The diffusion process is currently the state-of-the-art method for generating any kind of data, be it images, videos, audio, discrete structures, text, etc. The process works by adding a calculated noise
step by step to clean data then using a model to predict the denoised data. So next time we can just sample a random noise then use the same model to denoising and generate the datapoint iteratively.
This was first introduced in [Non Equilibrium thermodynamics paper] and by now it has evolved quite a lot. Some of the evolutions are :
- Classifier Guidance and Classifier Free Guidance
- Different types of noise schedulers
- Faster and efficient ODE solvers
- Different types of flow patterns
- Different type of model architectures (like UNet, UViT, DiT)
- Multi Modal diffusion models (MM-DiT)
Since the rise of transformers, we have been seeing a shift in all domains of machine learning where the state of the art algorithms have started using transformers. A similar kind of shift was seen in diffusion models where initially all of them were based on the UNet architecture but now shifted towards transformers as both of them are isomorphic
(having same input and output shape) architectures.
Now lets look are some training-free methods to make these models even faster while preserving the output quality.
Caching in Diffusion Models
To understand these methods we’ll revisit the architecture of Diffusion Transformers. Vanilla DiTs use a similar transformer encoder block as in vision transformer with full bi-directional attention
. As compared to UNet based models where the input is first downsampled to lower dimentions then upsampled back to image space, here the input image is converted into patches and sent as input to transformer block (similar to tokens in language models).
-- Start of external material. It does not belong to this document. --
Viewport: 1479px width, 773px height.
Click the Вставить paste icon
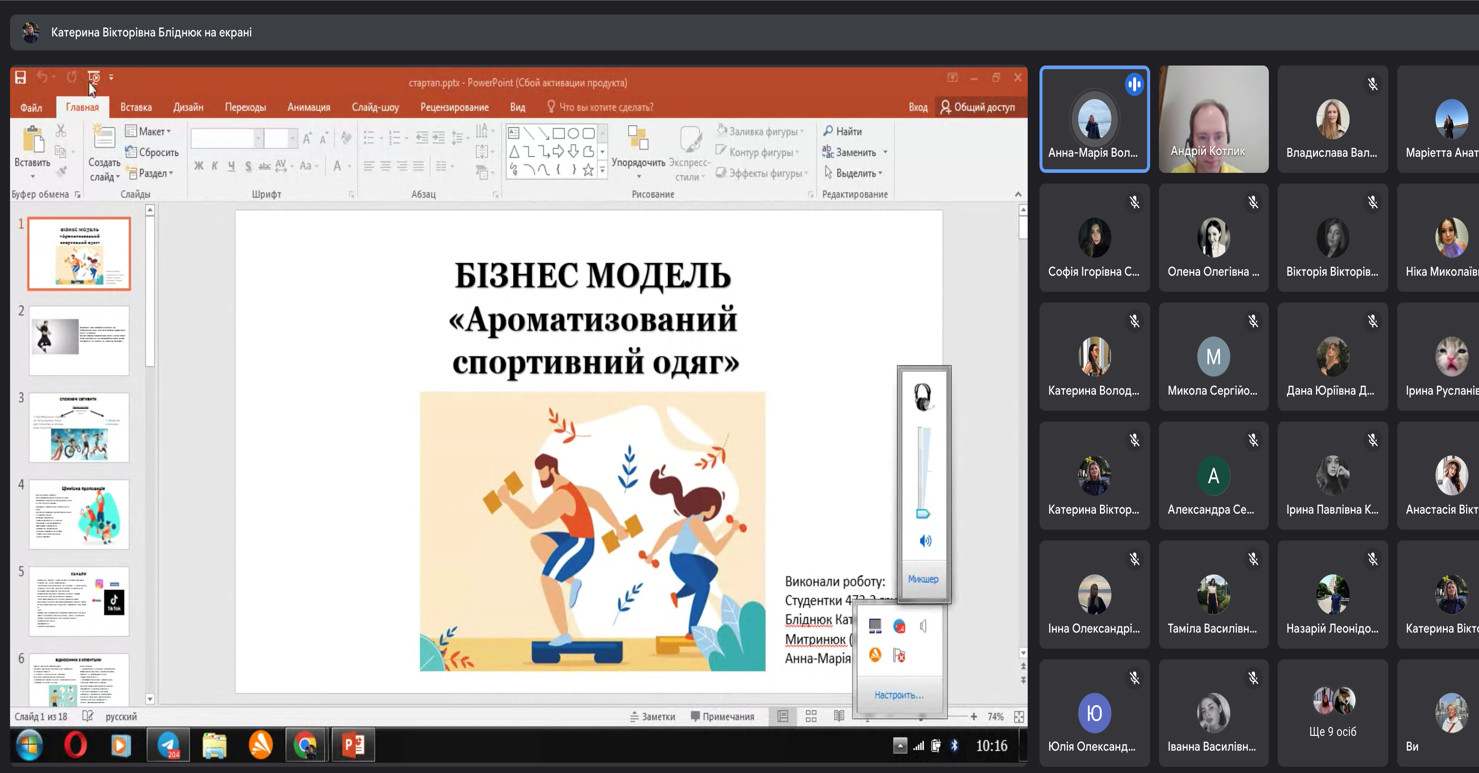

Transformers being a isomorphic architecture results in the output being the same shape as input. Multiple blocks of transformer are stacked on top of each other to form a deeper network. We can mathematically write the DiT as :
Where $f_k(x; c)$ is $k^{th}$ DiT Block and $F_N(x_t; c)$ is the complete DiT unit. Now for generating an image first sample a random latent noise:
$$ x_t \sim \mathcal{N}(0, 1) $$The after each iteration: $$ x_{t-1} = solver(F_N(x_t; c), x_t, t) $$ Where $c$ is time step conditioning or any other type of conditioning like text or image embeddings for conditional generation and $t$ is the timestep. As you can see there are many iterative computations performed from the same parameters which hints at finding such steps where the overall change in information of the image is negligible or the computation is redundant. Most of these methods exploit such computations performed in the denoising and intermediate steps.

$\Delta$-DiT
A transformer consists of multiple blocks, so [2] proposed a method called $\Delta$-Cache where at a certain timestep, the difference between the input image and output feature map after $k$ transformer blocks is cached and added to the image in the next iteration instead of sending it again from those $k$ blocks. The point behind caching the difference
is that, caching the feature map directly results in loss of information in the image.
Say there are $N$ blocks of transformer so each DiT unit can be represented as $F_N(x_t)$. At timestep $t$ we can send the input through blocks $F_K$ and cache the difference $\Delta = F_K - x_t$ before sending the feature maps to next blocks, in the next iteration at timestep $t-1$ we can directly add $\Delta$ instead of passing the image through those $k$ blocks.
We can cache any set of transformer blocks across timesteps in this manner. They furthur studied the effects of caching the front, middle and the back blocks of DiT. In the below image the respective blocks are cached every two timesteps.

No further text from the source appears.